-- Data supplied follows --

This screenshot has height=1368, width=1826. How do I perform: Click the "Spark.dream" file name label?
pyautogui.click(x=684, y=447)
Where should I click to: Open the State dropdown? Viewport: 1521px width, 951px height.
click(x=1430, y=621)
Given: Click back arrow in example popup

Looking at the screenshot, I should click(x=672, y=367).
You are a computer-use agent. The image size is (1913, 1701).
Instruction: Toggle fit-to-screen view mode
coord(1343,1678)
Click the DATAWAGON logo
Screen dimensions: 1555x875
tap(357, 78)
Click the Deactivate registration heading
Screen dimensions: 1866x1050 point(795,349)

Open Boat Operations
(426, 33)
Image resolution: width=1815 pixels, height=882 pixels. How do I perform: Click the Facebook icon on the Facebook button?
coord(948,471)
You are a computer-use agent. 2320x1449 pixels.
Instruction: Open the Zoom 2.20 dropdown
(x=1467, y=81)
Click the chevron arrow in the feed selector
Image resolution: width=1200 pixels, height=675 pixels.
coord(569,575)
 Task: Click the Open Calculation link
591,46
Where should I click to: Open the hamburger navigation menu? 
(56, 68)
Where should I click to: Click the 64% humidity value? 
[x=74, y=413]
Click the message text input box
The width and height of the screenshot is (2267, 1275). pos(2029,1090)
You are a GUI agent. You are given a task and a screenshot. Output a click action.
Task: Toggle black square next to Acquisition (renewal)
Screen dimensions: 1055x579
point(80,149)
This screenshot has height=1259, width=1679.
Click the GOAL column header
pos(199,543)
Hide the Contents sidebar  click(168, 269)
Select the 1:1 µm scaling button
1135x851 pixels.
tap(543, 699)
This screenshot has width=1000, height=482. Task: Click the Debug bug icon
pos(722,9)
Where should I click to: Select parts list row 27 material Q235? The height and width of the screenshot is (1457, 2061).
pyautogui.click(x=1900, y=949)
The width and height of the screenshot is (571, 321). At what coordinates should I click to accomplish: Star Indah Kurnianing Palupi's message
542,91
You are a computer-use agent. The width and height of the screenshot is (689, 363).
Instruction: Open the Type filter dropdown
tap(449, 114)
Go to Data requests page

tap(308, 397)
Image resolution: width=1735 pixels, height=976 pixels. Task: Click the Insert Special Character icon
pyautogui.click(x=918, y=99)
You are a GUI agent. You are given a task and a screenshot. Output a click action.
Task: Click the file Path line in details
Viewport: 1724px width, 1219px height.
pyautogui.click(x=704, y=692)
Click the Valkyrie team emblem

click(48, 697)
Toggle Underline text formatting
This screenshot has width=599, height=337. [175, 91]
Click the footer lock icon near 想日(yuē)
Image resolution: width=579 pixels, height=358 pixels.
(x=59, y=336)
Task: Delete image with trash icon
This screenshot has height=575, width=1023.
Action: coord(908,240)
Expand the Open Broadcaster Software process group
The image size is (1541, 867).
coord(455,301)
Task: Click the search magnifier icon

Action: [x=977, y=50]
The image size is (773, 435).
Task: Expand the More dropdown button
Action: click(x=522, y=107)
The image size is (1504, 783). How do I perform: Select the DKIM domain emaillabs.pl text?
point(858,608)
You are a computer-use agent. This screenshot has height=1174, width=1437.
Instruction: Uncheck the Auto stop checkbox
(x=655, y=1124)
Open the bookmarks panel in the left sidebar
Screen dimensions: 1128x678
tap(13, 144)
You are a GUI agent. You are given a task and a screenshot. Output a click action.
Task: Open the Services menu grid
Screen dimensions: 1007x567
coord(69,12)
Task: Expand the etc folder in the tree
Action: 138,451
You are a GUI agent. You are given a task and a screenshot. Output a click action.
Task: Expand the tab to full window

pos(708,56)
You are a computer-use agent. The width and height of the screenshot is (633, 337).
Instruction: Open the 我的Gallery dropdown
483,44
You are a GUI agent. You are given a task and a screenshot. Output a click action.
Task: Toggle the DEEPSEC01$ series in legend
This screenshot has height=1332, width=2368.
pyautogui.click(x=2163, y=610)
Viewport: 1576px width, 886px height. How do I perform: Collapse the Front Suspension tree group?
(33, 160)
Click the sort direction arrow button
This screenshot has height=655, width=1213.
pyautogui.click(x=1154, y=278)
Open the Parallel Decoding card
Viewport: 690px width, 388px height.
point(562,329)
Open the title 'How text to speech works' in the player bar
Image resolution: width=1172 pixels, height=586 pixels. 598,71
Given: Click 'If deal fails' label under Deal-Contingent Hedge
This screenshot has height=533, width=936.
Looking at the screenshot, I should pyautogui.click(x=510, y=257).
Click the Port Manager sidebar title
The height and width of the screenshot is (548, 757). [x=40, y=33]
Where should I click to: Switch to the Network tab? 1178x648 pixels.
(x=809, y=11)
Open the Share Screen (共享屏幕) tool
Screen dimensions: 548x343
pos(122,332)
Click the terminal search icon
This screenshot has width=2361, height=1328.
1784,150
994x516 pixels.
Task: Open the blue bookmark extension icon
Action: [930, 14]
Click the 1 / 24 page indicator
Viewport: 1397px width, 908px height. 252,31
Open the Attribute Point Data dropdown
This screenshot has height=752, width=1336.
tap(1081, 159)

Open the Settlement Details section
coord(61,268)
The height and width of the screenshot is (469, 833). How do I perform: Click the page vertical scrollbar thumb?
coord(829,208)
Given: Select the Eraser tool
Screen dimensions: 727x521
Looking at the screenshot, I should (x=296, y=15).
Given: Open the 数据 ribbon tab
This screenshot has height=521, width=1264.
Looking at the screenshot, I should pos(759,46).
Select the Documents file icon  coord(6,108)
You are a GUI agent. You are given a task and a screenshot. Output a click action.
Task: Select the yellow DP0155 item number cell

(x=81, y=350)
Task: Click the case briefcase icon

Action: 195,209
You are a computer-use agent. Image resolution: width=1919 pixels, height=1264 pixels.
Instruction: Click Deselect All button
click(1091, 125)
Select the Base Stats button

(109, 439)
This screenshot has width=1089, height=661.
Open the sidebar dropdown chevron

-- Data supplied concluded --

Work instructions:
Read through the entries and copy every line that includes "tool".

Response to the exercise:
Open the Share Screen (共享屏幕) tool
Given: Select the Eraser tool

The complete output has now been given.